** Record set follows **
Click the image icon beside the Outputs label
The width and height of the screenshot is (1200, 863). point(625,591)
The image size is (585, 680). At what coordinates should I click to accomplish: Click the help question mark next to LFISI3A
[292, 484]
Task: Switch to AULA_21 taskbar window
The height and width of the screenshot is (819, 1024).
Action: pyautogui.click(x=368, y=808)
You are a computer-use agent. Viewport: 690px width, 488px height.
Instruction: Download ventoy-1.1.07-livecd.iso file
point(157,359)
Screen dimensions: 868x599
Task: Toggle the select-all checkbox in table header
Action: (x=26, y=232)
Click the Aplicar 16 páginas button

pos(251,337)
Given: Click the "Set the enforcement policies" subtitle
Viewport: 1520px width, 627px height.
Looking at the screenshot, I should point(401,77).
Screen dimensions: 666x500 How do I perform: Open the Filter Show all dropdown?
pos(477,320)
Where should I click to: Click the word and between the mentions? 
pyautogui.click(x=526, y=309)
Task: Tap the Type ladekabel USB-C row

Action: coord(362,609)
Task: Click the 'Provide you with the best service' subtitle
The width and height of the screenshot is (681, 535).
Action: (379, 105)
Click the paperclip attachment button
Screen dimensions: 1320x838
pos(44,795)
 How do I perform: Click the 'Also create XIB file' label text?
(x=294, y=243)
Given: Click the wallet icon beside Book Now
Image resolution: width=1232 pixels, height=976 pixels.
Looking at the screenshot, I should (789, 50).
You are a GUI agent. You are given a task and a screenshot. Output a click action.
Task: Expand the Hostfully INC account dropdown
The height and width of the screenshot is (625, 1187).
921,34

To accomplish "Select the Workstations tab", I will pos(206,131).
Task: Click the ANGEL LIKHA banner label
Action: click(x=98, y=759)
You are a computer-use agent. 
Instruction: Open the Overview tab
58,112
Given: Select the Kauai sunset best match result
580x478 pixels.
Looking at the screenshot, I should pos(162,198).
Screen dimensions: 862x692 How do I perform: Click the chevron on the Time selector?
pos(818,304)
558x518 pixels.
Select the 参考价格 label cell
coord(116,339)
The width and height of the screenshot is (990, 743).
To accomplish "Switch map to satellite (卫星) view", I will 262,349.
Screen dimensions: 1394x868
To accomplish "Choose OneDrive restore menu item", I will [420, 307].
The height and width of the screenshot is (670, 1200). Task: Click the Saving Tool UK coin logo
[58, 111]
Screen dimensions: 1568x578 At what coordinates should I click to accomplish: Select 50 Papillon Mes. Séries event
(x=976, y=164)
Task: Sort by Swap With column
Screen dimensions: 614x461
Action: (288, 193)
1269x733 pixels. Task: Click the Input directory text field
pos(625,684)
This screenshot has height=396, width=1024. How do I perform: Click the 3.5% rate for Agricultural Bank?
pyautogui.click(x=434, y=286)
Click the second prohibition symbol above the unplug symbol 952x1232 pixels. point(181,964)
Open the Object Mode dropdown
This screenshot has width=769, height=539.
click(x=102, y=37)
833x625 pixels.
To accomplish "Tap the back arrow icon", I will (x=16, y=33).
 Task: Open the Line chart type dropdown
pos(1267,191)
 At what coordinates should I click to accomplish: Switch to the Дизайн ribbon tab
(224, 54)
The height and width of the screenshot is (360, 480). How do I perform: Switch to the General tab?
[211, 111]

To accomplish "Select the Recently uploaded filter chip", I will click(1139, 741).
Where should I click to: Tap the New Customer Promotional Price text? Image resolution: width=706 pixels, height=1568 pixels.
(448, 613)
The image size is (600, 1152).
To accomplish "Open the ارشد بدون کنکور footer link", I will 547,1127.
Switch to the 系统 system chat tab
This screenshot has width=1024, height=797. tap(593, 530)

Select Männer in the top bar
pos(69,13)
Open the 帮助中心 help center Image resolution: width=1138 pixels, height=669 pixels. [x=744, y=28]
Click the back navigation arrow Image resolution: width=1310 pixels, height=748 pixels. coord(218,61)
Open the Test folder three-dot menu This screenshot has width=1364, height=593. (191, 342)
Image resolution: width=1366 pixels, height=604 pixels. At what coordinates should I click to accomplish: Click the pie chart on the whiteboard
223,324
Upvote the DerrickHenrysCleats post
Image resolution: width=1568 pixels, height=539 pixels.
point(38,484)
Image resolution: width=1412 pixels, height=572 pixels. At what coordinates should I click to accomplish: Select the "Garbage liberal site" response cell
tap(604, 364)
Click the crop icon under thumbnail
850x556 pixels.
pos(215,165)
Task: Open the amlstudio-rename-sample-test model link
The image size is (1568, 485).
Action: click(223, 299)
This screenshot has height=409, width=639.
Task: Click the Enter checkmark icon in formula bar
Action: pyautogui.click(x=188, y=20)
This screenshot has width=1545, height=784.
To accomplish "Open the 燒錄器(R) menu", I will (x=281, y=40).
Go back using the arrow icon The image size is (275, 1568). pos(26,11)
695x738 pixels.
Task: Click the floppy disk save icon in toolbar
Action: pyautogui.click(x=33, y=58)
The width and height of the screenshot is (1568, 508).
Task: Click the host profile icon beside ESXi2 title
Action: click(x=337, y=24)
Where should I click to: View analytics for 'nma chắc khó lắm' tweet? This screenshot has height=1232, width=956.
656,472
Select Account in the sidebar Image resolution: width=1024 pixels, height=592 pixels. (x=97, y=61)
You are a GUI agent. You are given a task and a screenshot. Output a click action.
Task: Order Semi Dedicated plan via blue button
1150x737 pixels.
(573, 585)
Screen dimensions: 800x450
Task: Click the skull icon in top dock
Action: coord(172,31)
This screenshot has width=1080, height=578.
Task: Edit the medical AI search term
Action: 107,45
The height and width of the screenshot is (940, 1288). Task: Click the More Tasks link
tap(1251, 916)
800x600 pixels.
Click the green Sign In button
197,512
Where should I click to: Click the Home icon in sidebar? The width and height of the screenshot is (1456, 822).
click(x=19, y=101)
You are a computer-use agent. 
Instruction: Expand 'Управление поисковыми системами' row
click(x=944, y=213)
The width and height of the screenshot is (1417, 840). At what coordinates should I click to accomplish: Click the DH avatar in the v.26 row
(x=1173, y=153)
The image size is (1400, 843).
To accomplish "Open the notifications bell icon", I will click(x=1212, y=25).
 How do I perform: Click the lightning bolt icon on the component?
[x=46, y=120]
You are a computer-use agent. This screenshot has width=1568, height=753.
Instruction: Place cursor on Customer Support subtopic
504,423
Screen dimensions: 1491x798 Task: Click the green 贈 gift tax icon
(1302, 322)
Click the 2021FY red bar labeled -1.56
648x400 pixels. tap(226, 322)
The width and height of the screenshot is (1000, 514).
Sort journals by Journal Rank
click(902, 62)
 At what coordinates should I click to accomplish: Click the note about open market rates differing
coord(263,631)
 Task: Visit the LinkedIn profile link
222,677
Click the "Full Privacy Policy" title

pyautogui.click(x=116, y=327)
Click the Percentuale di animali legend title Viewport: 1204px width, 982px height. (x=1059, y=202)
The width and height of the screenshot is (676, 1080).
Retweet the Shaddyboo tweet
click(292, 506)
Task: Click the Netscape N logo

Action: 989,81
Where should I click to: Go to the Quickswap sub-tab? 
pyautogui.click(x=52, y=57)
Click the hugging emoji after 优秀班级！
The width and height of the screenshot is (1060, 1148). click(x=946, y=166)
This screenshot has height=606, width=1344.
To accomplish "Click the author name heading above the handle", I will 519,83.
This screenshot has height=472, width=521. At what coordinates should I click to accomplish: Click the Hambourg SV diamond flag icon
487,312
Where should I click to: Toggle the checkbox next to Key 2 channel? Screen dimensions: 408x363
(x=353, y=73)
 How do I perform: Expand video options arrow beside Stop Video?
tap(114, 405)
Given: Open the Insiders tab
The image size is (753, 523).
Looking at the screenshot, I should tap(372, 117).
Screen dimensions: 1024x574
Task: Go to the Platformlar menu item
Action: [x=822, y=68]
** End of Record set **
→ Problem to solve:
Please copy out the records exactly as they appear.

→ Answer for this exercise:
Click the image icon beside the Outputs label
The width and height of the screenshot is (1200, 863). point(625,591)
The image size is (585, 680). At what coordinates should I click to accomplish: Click the help question mark next to LFISI3A
[292, 484]
Task: Switch to AULA_21 taskbar window
The height and width of the screenshot is (819, 1024).
Action: pyautogui.click(x=368, y=808)
You are a computer-use agent. Viewport: 690px width, 488px height.
Instruction: Download ventoy-1.1.07-livecd.iso file
point(157,359)
Screen dimensions: 868x599
Task: Toggle the select-all checkbox in table header
Action: (x=26, y=232)
Click the Aplicar 16 páginas button

pos(251,337)
Given: Click the "Set the enforcement policies" subtitle
Viewport: 1520px width, 627px height.
Looking at the screenshot, I should point(401,77).
Screen dimensions: 666x500 How do I perform: Open the Filter Show all dropdown?
pos(477,320)
Where should I click to: Click the word and between the mentions? 
pyautogui.click(x=526, y=309)
Task: Tap the Type ladekabel USB-C row

Action: coord(362,609)
Task: Click the 'Provide you with the best service' subtitle
The width and height of the screenshot is (681, 535).
Action: (379, 105)
Click the paperclip attachment button
Screen dimensions: 1320x838
pos(44,795)
 How do I perform: Click the 'Also create XIB file' label text?
(x=294, y=243)
Given: Click the wallet icon beside Book Now
Image resolution: width=1232 pixels, height=976 pixels.
Looking at the screenshot, I should (789, 50).
You are a GUI agent. You are given a task and a screenshot. Output a click action.
Task: Expand the Hostfully INC account dropdown
The height and width of the screenshot is (625, 1187).
921,34

To accomplish "Select the Workstations tab", I will pos(206,131).
Task: Click the ANGEL LIKHA banner label
Action: click(x=98, y=759)
You are a computer-use agent. 
Instruction: Open the Overview tab
58,112
Given: Select the Kauai sunset best match result
580x478 pixels.
Looking at the screenshot, I should pos(162,198).
Screen dimensions: 862x692 How do I perform: Click the chevron on the Time selector?
pos(818,304)
558x518 pixels.
Select the 参考价格 label cell
coord(116,339)
The width and height of the screenshot is (990, 743).
To accomplish "Switch map to satellite (卫星) view", I will 262,349.
Screen dimensions: 1394x868
To accomplish "Choose OneDrive restore menu item", I will [420, 307].
The height and width of the screenshot is (670, 1200). Task: Click the Saving Tool UK coin logo
[58, 111]
Screen dimensions: 1568x578 At what coordinates should I click to accomplish: Select 50 Papillon Mes. Séries event
(x=976, y=164)
Task: Sort by Swap With column
Screen dimensions: 614x461
Action: (288, 193)
1269x733 pixels. Task: Click the Input directory text field
pos(625,684)
This screenshot has height=396, width=1024. How do I perform: Click the 3.5% rate for Agricultural Bank?
pyautogui.click(x=434, y=286)
Click the second prohibition symbol above the unplug symbol 952x1232 pixels. point(181,964)
Open the Object Mode dropdown
This screenshot has width=769, height=539.
click(x=102, y=37)
833x625 pixels.
To accomplish "Tap the back arrow icon", I will (x=16, y=33).
 Task: Open the Line chart type dropdown
pos(1267,191)
 At what coordinates should I click to accomplish: Switch to the Дизайн ribbon tab
(224, 54)
The height and width of the screenshot is (360, 480). How do I perform: Switch to the General tab?
[211, 111]

To accomplish "Select the Recently uploaded filter chip", I will click(1139, 741).
Where should I click to: Tap the New Customer Promotional Price text? Image resolution: width=706 pixels, height=1568 pixels.
(448, 613)
The image size is (600, 1152).
To accomplish "Open the ارشد بدون کنکور footer link", I will 547,1127.
Switch to the 系统 system chat tab
This screenshot has width=1024, height=797. tap(593, 530)

Select Männer in the top bar
pos(69,13)
Open the 帮助中心 help center Image resolution: width=1138 pixels, height=669 pixels. [x=744, y=28]
Click the back navigation arrow Image resolution: width=1310 pixels, height=748 pixels. coord(218,61)
Open the Test folder three-dot menu This screenshot has width=1364, height=593. (191, 342)
Image resolution: width=1366 pixels, height=604 pixels. At what coordinates should I click to accomplish: Click the pie chart on the whiteboard
223,324
Upvote the DerrickHenrysCleats post
Image resolution: width=1568 pixels, height=539 pixels.
point(38,484)
Image resolution: width=1412 pixels, height=572 pixels. At what coordinates should I click to accomplish: Select the "Garbage liberal site" response cell
tap(604, 364)
Click the crop icon under thumbnail
850x556 pixels.
pos(215,165)
Task: Open the amlstudio-rename-sample-test model link
The image size is (1568, 485).
Action: click(223, 299)
This screenshot has height=409, width=639.
Task: Click the Enter checkmark icon in formula bar
Action: pyautogui.click(x=188, y=20)
This screenshot has width=1545, height=784.
To accomplish "Open the 燒錄器(R) menu", I will (x=281, y=40).
Go back using the arrow icon The image size is (275, 1568). pos(26,11)
695x738 pixels.
Task: Click the floppy disk save icon in toolbar
Action: pyautogui.click(x=33, y=58)
The width and height of the screenshot is (1568, 508).
Task: Click the host profile icon beside ESXi2 title
Action: click(x=337, y=24)
Where should I click to: View analytics for 'nma chắc khó lắm' tweet? This screenshot has height=1232, width=956.
656,472
Select Account in the sidebar Image resolution: width=1024 pixels, height=592 pixels. (x=97, y=61)
You are a GUI agent. You are given a task and a screenshot. Output a click action.
Task: Order Semi Dedicated plan via blue button
1150x737 pixels.
(573, 585)
Screen dimensions: 800x450
Task: Click the skull icon in top dock
Action: coord(172,31)
This screenshot has width=1080, height=578.
Task: Edit the medical AI search term
Action: 107,45
The height and width of the screenshot is (940, 1288). Task: Click the More Tasks link
tap(1251, 916)
800x600 pixels.
Click the green Sign In button
197,512
Where should I click to: Click the Home icon in sidebar? The width and height of the screenshot is (1456, 822).
click(x=19, y=101)
You are a computer-use agent. 
Instruction: Expand 'Управление поисковыми системами' row
click(x=944, y=213)
The width and height of the screenshot is (1417, 840). At what coordinates should I click to accomplish: Click the DH avatar in the v.26 row
(x=1173, y=153)
The image size is (1400, 843).
To accomplish "Open the notifications bell icon", I will click(x=1212, y=25).
 How do I perform: Click the lightning bolt icon on the component?
[x=46, y=120]
You are a computer-use agent. This screenshot has width=1568, height=753.
Instruction: Place cursor on Customer Support subtopic
504,423
Screen dimensions: 1491x798 Task: Click the green 贈 gift tax icon
(1302, 322)
Click the 2021FY red bar labeled -1.56
648x400 pixels. tap(226, 322)
The width and height of the screenshot is (1000, 514).
Sort journals by Journal Rank
click(902, 62)
 At what coordinates should I click to accomplish: Click the note about open market rates differing
coord(263,631)
 Task: Visit the LinkedIn profile link
222,677
Click the "Full Privacy Policy" title

pyautogui.click(x=116, y=327)
Click the Percentuale di animali legend title Viewport: 1204px width, 982px height. (x=1059, y=202)
The width and height of the screenshot is (676, 1080).
Retweet the Shaddyboo tweet
click(292, 506)
Task: Click the Netscape N logo

Action: 989,81
Where should I click to: Go to the Quickswap sub-tab? 
pyautogui.click(x=52, y=57)
Click the hugging emoji after 优秀班级！
The width and height of the screenshot is (1060, 1148). click(x=946, y=166)
This screenshot has height=606, width=1344.
To accomplish "Click the author name heading above the handle", I will 519,83.
This screenshot has height=472, width=521. At what coordinates should I click to accomplish: Click the Hambourg SV diamond flag icon
487,312
Where should I click to: Toggle the checkbox next to Key 2 channel? Screen dimensions: 408x363
(x=353, y=73)
 How do I perform: Expand video options arrow beside Stop Video?
tap(114, 405)
Given: Open the Insiders tab
The image size is (753, 523).
Looking at the screenshot, I should tap(372, 117).
Screen dimensions: 1024x574
Task: Go to the Platformlar menu item
Action: [x=822, y=68]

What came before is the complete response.